**TASK INSTRUCTIONS**
Transcribe the listing lines below verbatim, starting with the line that contains "This screenshot has height=784, width=1518." and continuing through the line that contains "tap(41, 89)". Omit the pictures from your transcription.

**DATA SHOWN**
--- begin ---

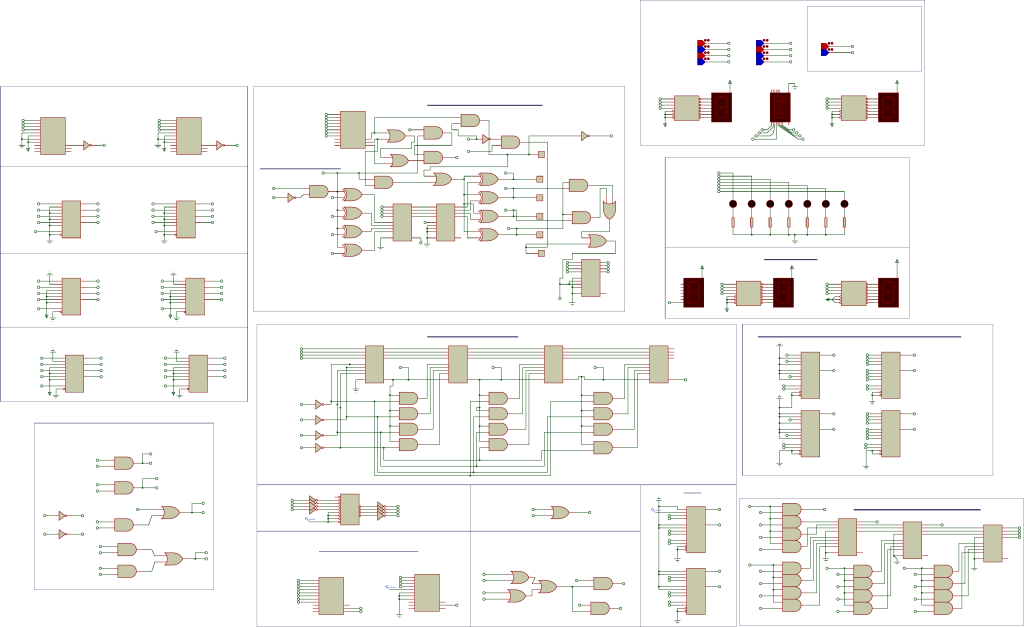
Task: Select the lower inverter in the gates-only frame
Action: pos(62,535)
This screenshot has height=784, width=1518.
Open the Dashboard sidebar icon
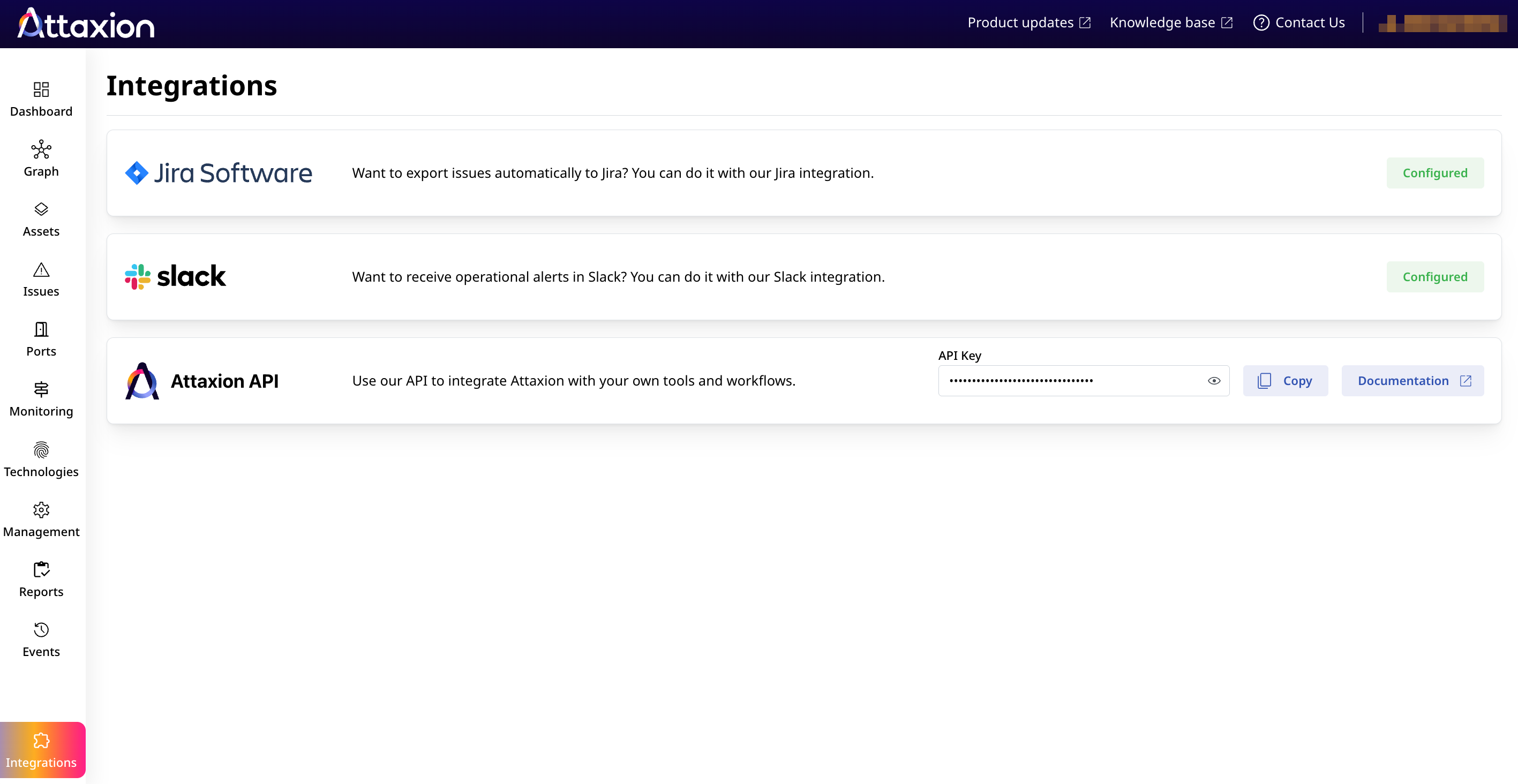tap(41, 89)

--- end ---
--- begin ---

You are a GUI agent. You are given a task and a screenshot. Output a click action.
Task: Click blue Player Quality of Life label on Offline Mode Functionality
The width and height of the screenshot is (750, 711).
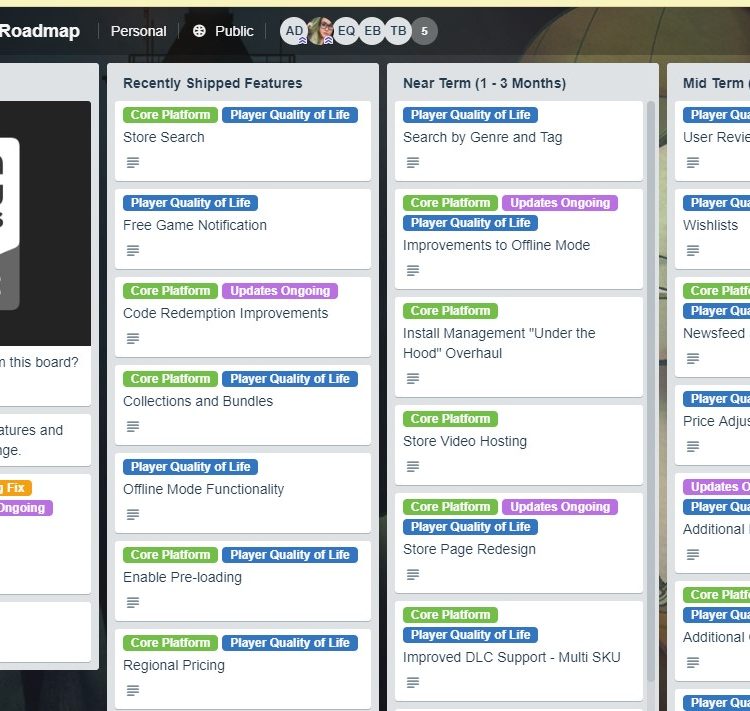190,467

--- end ---

**SOLUTION TO THE PROBLEM**
This screenshot has height=784, width=1518.
Open the Dashboard sidebar icon
tap(41, 89)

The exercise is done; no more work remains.